November 4, 2015 Politics/Policy, Popular Culture No Comments

Sunday’s poll was a chance to compare to the nearly identical poll last March.  This 2nd time a greater percentage are willing to do away with Daylight Saving Time.

Q: Is Daylight Saving Time Still Necessary?

  • No 32 [71.11%]
  • Yes 9 [20%]
  • Neutral 3 [6.67%]
  • Unsure/No Opinion 1 [2.22%]

While we’re early risers, and I go to bed early, I don’t like the idea of a Summer sunrise 4:36am and the latest sunset at 7:29pm. On the other hand, July 4th fireworks could start earlier!

Others suggest we switch to Daylight Saving Time (ahead one hour) and don’t go back to standard time.
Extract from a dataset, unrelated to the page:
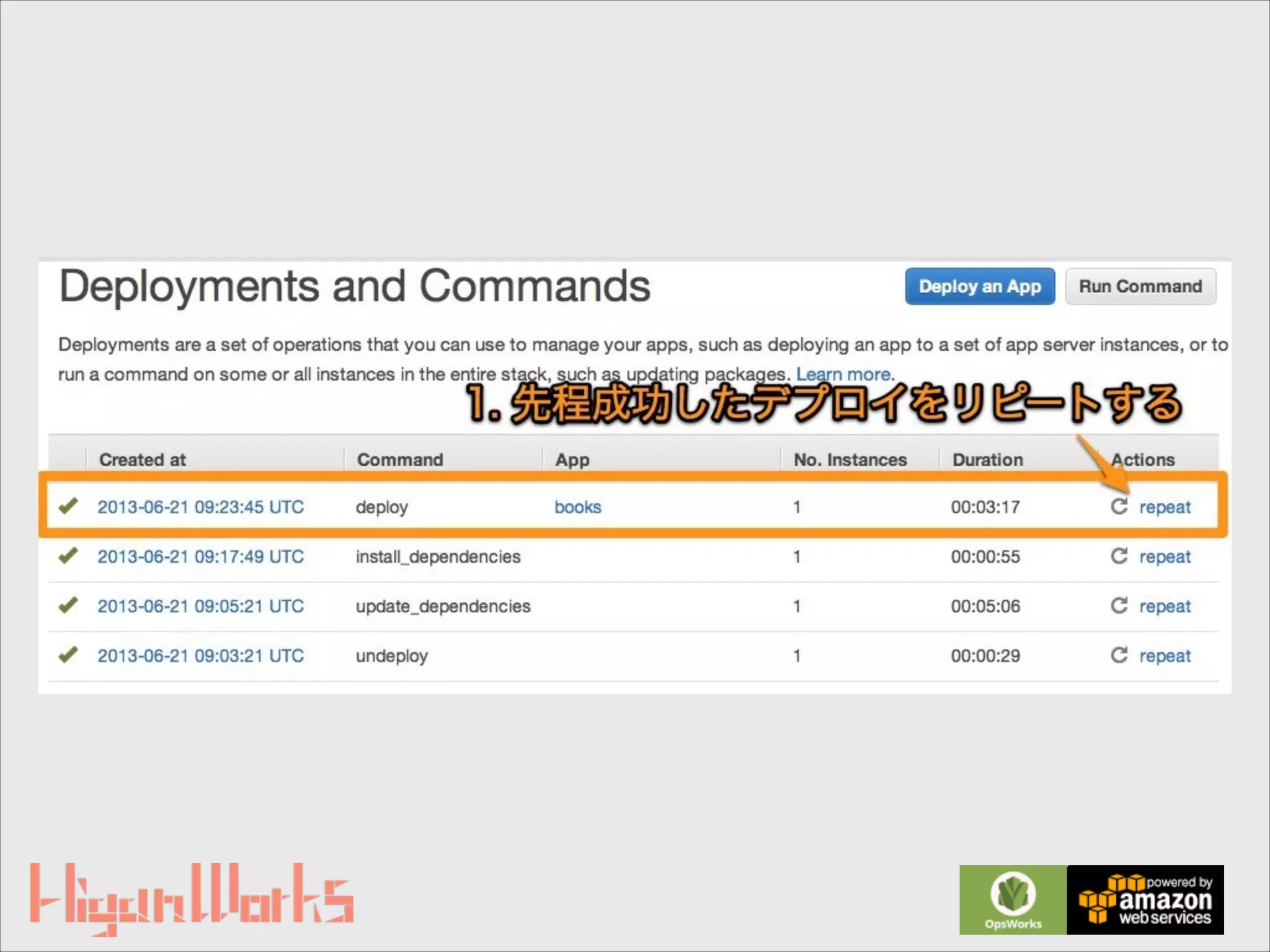
Task: Click repeat icon for install_dependencies row
Action: pos(1119,556)
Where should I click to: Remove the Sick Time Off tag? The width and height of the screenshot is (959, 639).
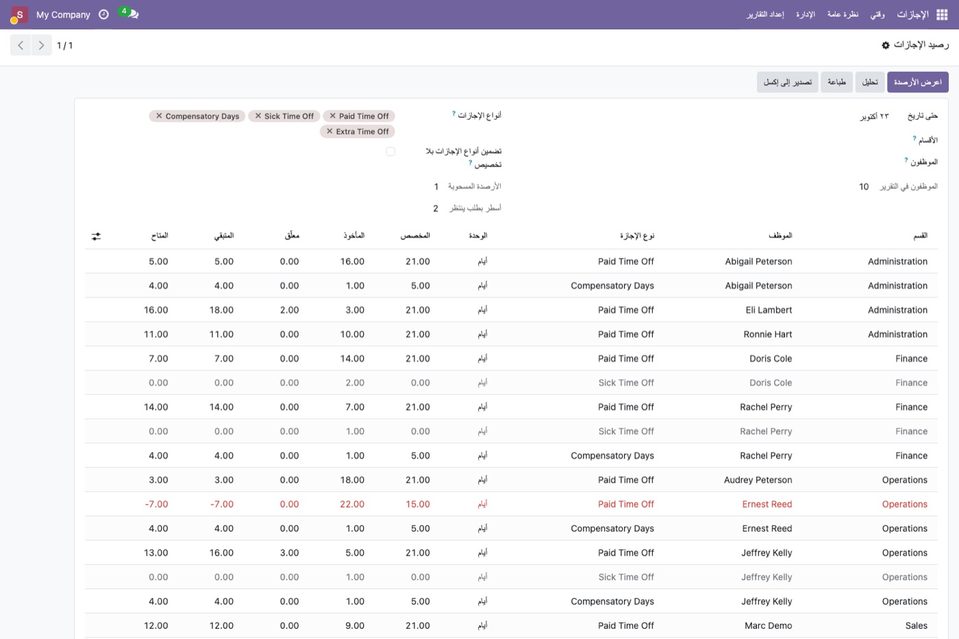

Making daylight saving time permanent — by never “falling back” again — could save the country billions a year in social costs by reducing rapes and robberies that take place in the evening hours, according to a forthcoming paper by researchers at the Brookings Institution and Cornell University.

In 2007, Congress increased the period of daylight saving time (DST henceforth) by four weeks, adding three weeks in the spring and one in the fall. “This produced a useful natural experiment for our paper,” authors Jennifer Doleac and Nicholas Sanders write at Brookings, “which helped us isolate the effect of daylight from other seasonal factors that might affect crime.” They found that “when DST begins in the spring, robbery rates for the entire day fall an average of 7 percent, with a much larger 27 percent drop during the evening hour that gained some extra sunlight.”

Today, November 4, 2015, our sunrise is at 6:31am and our sunset will be at 4:58pm. If we stayed on DST they’d be 7:31am & 5:58pm, respectively.  I like the idea of not changing clocks twice a year, I’d just prefer to keep them ahead one hour.